Soucieux de vérité historique et de didactisme, Otto Preminger dresse un état des lieux du sionisme qui se fond dans le moule du grand spectacle hollywoodien, avec ses contingences romanesques, ses grands sentiments et, particulièrement ici, un humanisme édifiant et très convenu.
Le film prend parti. En faveur d'Israel, comme en témoigne la jeune américaine qu'interprète Eva-Marie Saint, candide puis engagée, symbole d'une Amérique qui apporte son soutien à la création d'une nation juive. Les Arabes, quant à eux, n'ont pas voix au chapitre.
Certes, le film n'oublie pas d'évoquer le bras de fer politique d'Israël avec l'ONU et, parallèlement, raconte le terrorisme contre l'armée britannique en Palestine, donnant lieu à cet égard à quelques considérations communes sur l'usage ou non de la violence. Consensuel, légitimant le combat des Juifs tout en déplorant les pertes anglaises, et utopique, envisageant une future et inéluctable fraternité israélo-arabe, le film fait de Paul Newman, dans un rôle sans relief, un combattant modéré qui conduit les réfugiés de l'Exodus vers la terre promise.

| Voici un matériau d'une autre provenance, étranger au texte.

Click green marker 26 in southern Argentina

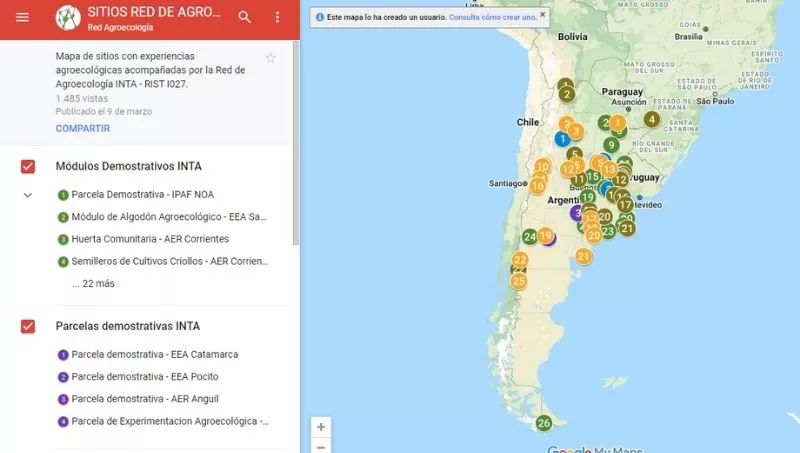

Mais en dépit de son sujet crucial et de son décor inédit, de l'action sur l'Exodus ou sur la terre palestinienne, la superproduction de Preminger manque cruellement d'intensité dramatique, la faute à une réalisation impersonnelle, à un scénario superficiel auquel il manque le souffle de l'épopée et des personnages plus authentiques.